Le Blanc identifies Korsch along with Lukács and Gramsci as the foundational trio of “western Marxism,” but sees him as less of a political leader, less durable than either Gramsci or Lukács.

The odd person out in Paul Le Blanc’s lineup seems to be James Burnham, a philosopher who became a Marxist around 1930 and broke with socialism after 1940 to become one of the leading intellectuals of the Right in the USA in the 1950s. So what is he doing here in a “revolutionary collective?”

Le Blanc wants to look at Burnham’s combination of theory and practice. James Burnham was after all geared to political action, both in his Left and in his Right stages. So if we can wonder whether this should have been published in a collection dedicated to a revolutionary collective, it does result in a most interesting presentation of an Odyssey from a conservative background, to the far left, then taking some time to come home to the American Right.

The chapters on these contributions and trajectories are completed with two fine memoirs. I particularly liked the one on Dennis Brutus, who was unfamiliar to me. He paints a vivid image of Brutus, who Le Blanc got to know when the South African poet-activist-in-exile came to work and live in Pittsburgh.

A former African National Congress leader and political prisoner alongside Nelson Mandela, Brutus did not spare his comrades who compromised with the system after the apartheid regime collapsed. When the global justice movement gathered strength he was a passionate organizer and a striking speaker.

The memoir on Daniel Bensaïd is more distanced. Largely based on Bensaïd’s own An Impatient Life, it shows Paul Le Blanc’s appreciation of this many-sided French activist and writer. And it certainly fits in here, as shown by a quote from Bensaïd’s Marx for Our Times: Marx’s research program remains robust but “it only has a genuine future if, rather than seeking refuge in the academic fold, it succeeds in establishing an organic relationship with the revived practice of social movements — in particular, with the resistance to imperialist globalization.”

Contemplating the Future

In the final chapter, Paul Le Blanc includes some of his personal experience as well as thoughts of “what are we to do.” His comments are triggered by the “earthquake” that was the dissolution of the ISO but are meant to go beyond it. Other experiences are taken in consideration as well. In that sense it is worth reading not only for former ISO members.

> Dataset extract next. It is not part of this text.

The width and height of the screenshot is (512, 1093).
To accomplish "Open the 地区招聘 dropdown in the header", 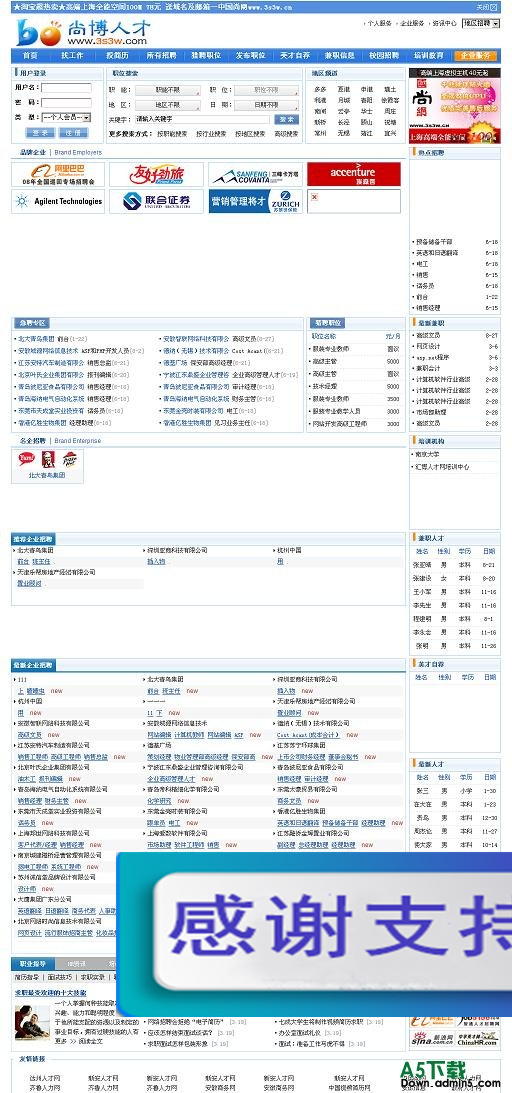I will tap(481, 23).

After so many failures of the revolutionary movement, no single-factor explanation (“wrong program.” “not Leninist,” “wicked leaders”) is sufficient. One must look at the specifics in each case. But some patterns are common to many of these experiences.

No organization existing today can possibly be the force we need to lead the struggle, so idealization and deification of any organization is a mistake. And organizational mistakes should be used as learning tools.

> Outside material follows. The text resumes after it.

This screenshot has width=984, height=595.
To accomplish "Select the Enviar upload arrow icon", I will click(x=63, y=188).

Paul Le Blanc makes a number of important points, but in my view steers around at least one question. We can agree with the need for a true democratic centralism. We should realize that only part of the working class is part of a broad vanguard layer, and that within that layer collectives of more experienced people are necessary: cadres.

And we should beware of errors made even by sophisticated leaderships. Do not try to get your organization and its cadres through difficult times by keeping it to the “sole truth.” This only leads to self-ossification. And do not base your perspectives on sweeping predictions. We should know where we are and understand the human factor.

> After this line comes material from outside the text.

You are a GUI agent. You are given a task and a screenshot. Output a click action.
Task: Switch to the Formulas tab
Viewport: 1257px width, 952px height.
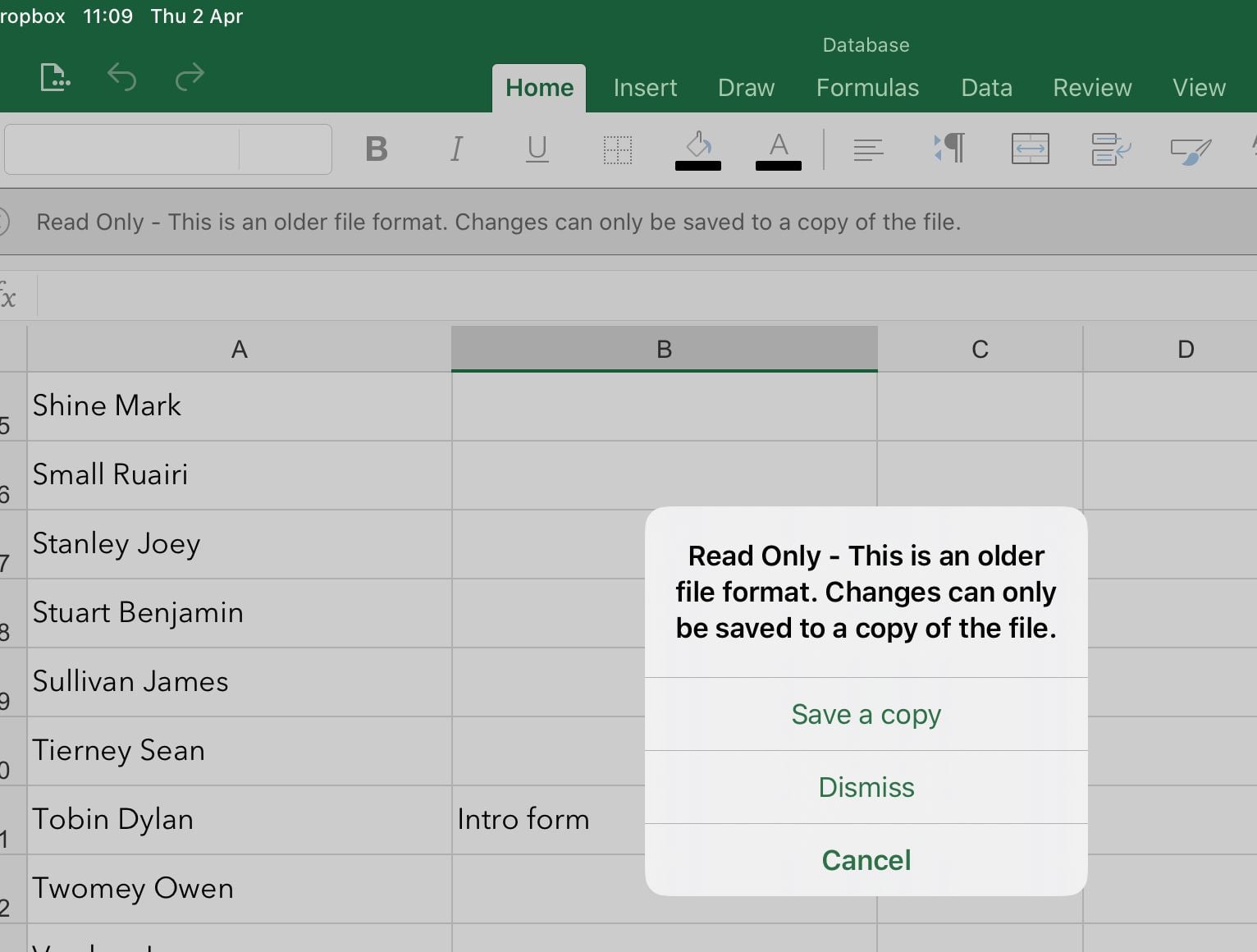[867, 88]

And here I wonder, is it not true that most revolutionary organizations (even if they are more than just a few dozen or a few hundred) are insufficiently rooted in the working classes and the social movements? So could it be that these organizations tend to see only part of reality, but act as if they understand all of it and can draw strategic perspectives?

I have sometimes called this micro-Leninism. It is a far cry from the Leninism that Le Blanc would like to see. But it is one of our challenges to understand this, to find adequate organizational forms, and to work together in rebuilding the workers’ movement and the Left.